Turks also held a counter-protest near the consulate, where two Turkish diplomats — Consul General Mehmet Baydar and his aide Bahadır Demir — were assassinated on Jan. 27, 1973 by Gourgen Yanikian, an Armenian with roots from Anatolia and a survivor of 1915 events. This assassination became the inspiration for ASALA and ARA, which killed more than 30 Turkish diplomats and consular staff in the decade to come, in addition to attacks targeting civilians and businesses, including the 1982 Ankara Esenboğa Airport attack killing nine people and the 1983 Paris Orly Airport attack killing eight.
Turks display the photos of diplomats assassinated by Armenian militant groups during a counter-protest in front of the Turkish consulate in Los Angeles, April 24, 2019. (IHA Photo)
Kemal Arıkan, Turkey's consul general to Los Angeles, was also assassinated on Jan. 28, 1982 by ARA militant Harry "Hampig" Sassounian, who was sentenced to life imprisonment but on parole by a board in the U.S. state of California, where the Armenian community has a significant political influence.
In Sacramento, California Gov. Gavin Newsom issued a proclamation declaring "A day of remembrance of the Armenian Genocide."
"Today and every day, let us recommit ourselves to making certain that we never forget the Armenian Genocide, and that we always speak out against hatred and atrocities anywhere they occur," it said.
U.S. Rep. Adam Schiff, a Democrat whose district encompasses much of the Armenian community, said in a statement that there is no debate that it was genocide and he faulted U.S. presidents from both parties for stopping short of using the term.
"The denial of the genocide is an enduring wound to the Armenian people who descended from survivors to build lives here in the United States, in Armenia, and around the world," Schiff wrote.
Successive U.S. presidents have refrained from calling the deaths of Armenians "genocide," but former President Barack Obama adopted the Armenian phrase "Meds Yeghern," or "Great Crime," to describe the tragedy, a practice repeated by Donald Trump.

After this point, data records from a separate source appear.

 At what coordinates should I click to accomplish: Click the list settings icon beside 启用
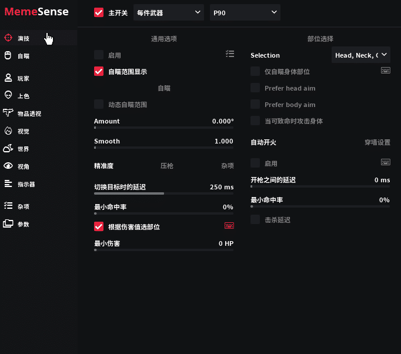229,54
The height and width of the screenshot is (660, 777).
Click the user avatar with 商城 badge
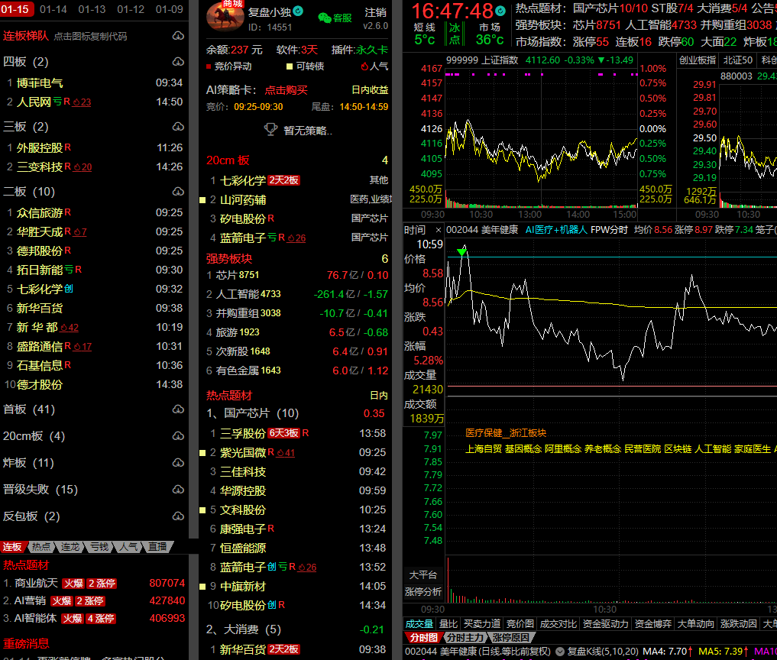pyautogui.click(x=225, y=17)
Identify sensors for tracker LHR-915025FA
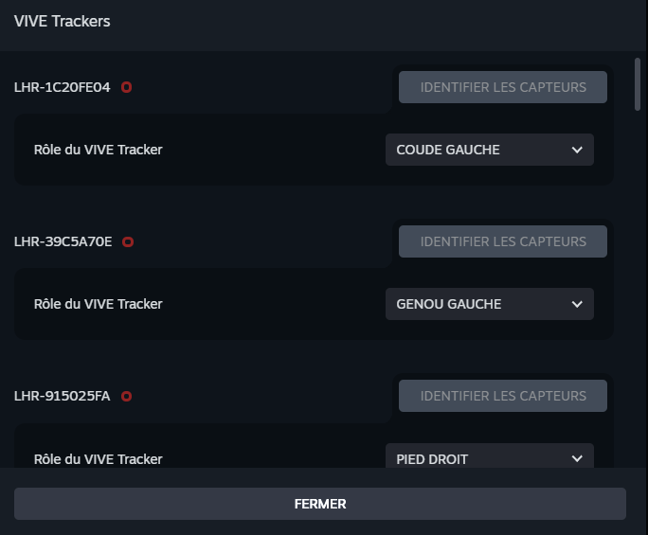 coord(503,396)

"We welcome the efforts of Armenians and Turks to acknowledge and reckon with their painful history," Trump said in a statement released Wednesday. "And we stand with the Armenian people in recalling the lives lost during the Meds Yeghern and reaffirm our commitment to a more peaceful world."
The Turkish Foreign Ministry rejected Trump's statement, saying his "null and void" statement was based on the subjective narrative fictionalized by Armenians and had no value, urging Trump to be fair in his judgments.
The Armenian National Committee of America (ANCA) was also unhappy with the statement, accusing Trump of prioritizing Turkey and backing Turkey's policies.
Turkish Ambassador Serdar Kılıç said that Trump's statement is also problematic since it disregards thousands of Muslims slaughtered by Armenian militia groups, with Armenian Revolutionary Federation, also known as Dashnaktsutyun or Dashnaks.
Turkey's position on the events of 1915 is that the deaths of Armenians in eastern Anatolia took place when some sided with invading Russians and revolted against Ottoman forces. A subsequent relocation of Armenians resulted in numerous casualties, added by massacres from militaries and militia groups of both sides. Historians siding with Armenian claims argue that some 1.5 million Armenians perished during this period, whereas Turkish historians say that this number is highly inflated and more than 500,000 Muslims were slaughtered by Armenian rebel groups during the same period.
Turkey objects the presentation of the incidents as "genocide" but describes the 1915 events as a tragedy in which both sides suffered casualties.
Ankara has repeatedly proposed the creation of a joint commission of historians from Turkey and Armenia plus international experts to tackle the issue.
The mass arrests of prominent Ottoman Armenian politicians, intellectuals, clergymen and other community members suspected of links to separatist groups, harboring nationalist sentiments and being hostile to the Ottoman rule were rounded up in then-capital Istanbul on April 24, 1915 is commemorated by Armenians as the beginning of later atrocities.